Ainda segundo João Avelino, a inserção da temática da deficiência em um evento sobre gênero – o maior realizado no Brasil – ajuda a repensar alguns sistemas hegemônicos, que orientam práticas nas diversas dimensões da vida social e até na realização do evento.
“Buscamos orientar e sensibilizar as outras comissões, palestrantes e expositores no sentido de que há um dispositivo colonial vigente sustentado num ideal de capacidade, de produtividade e de produção do tempo. Nem sempre vai ser necessário um recurso específico de acessibilidade, mas uma medida relacional, como a compreensão de um tempo diferenciado para a realização de determinadas atividades. Isso contribui para que todas as pessoas possam participar de forma plena, elevando a autonomia, a interdependência e a possibilidade de agência das pessoas com deficiência na experiência do evento”, disse ele.
Deficiência na programação do Fazendo Gênero
Ao todo, foram aprovados 31 trabalhos, entre comunicações orais e posters, que abordam questões da deficiência. Entre eles, o trabalho da doutoranda na Universidade de São Paulo (USP) Daniela Alves de Lima Barbosa, intitulado “Gênero, corpos, sexo e sexualidade das mulheres transexuais e pessoas travestis com deficiência”, que discute gênero e deficiência numa perspectiva interseccional.
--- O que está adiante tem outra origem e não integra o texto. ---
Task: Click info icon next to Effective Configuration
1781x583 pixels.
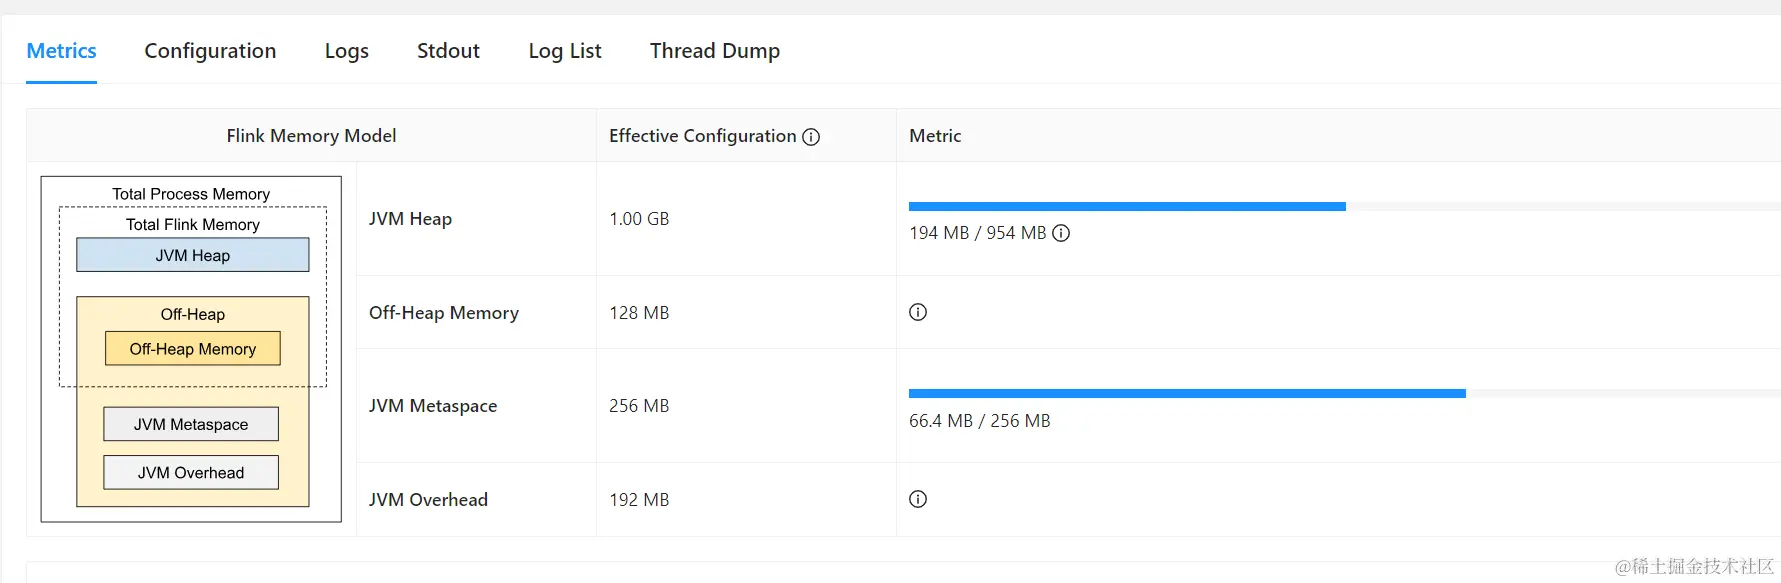Action: click(811, 137)
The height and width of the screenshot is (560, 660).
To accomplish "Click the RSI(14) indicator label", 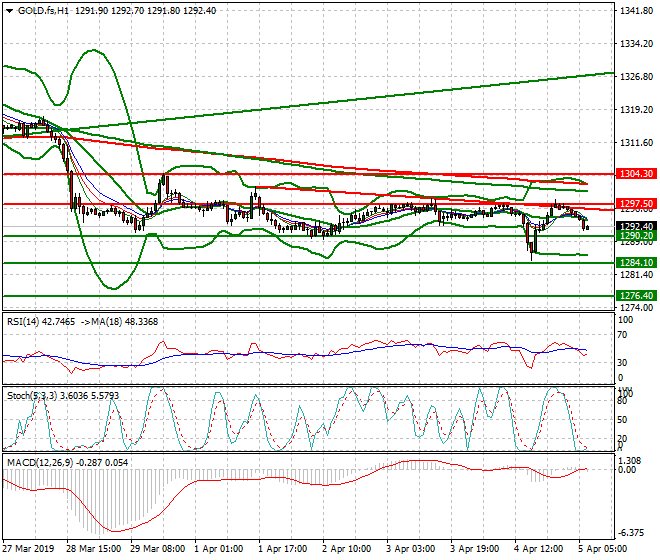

Para a autora, que também é assistente social em um Centro de Referência Especializado de Assistência Social (CREAS) do município de São Bernardo do Campo (SP), “eventos como o Fazendo Gênero “são espaços potentes de diálogo, de atravessamentos e afetamentos, uma vez que viabilizam a discussão sobre formas múltiplas de existência no mundo”.
Daniela é pessoa sem deficiência, mas afirma que tal marcador social atravessa sua história de vida por ser filha de uma mãe solo e empregada doméstica que também é pessoa com deficiência visual.
As questões da deficiência também serão discutidas em três Simpósios Temáticos específicos: o ST 054: Por uma educação linguística crítica: intersecções de gênero, raça, classe, sexualidade e deficiências no processo de ensino e aprendizagem de línguas; o ST 010: Gênero e Deficiência: diálogos e intersecções; e o ST 072: O que as mulheres surdas dizem em Libras? Dos silenciamentos aos protagonismos.
Fará parte, ainda, dos debates da mesa redonda 36: Gênero, Deficiência e Intersecções, que contará com a participação das pesquisadoras Anahí G. de Mello (Anis), Marcia Moraes (UFF), Marivete Gesser (UFSC) e Thais Becker (NED/UFSC) e será coordenada pela professora Geisa Letícia Kempfer Böck; e está presente em um livro que será lançado durante o seminário: A Pastoral da Mobilidade Humana e os migrantes retornados com deficiência. Construindo caminhos para a reintegração, de Tuila Botega Cruz de Oliveira.
A programação completa do Fazendo Gênero 13 está disponível no site do evento.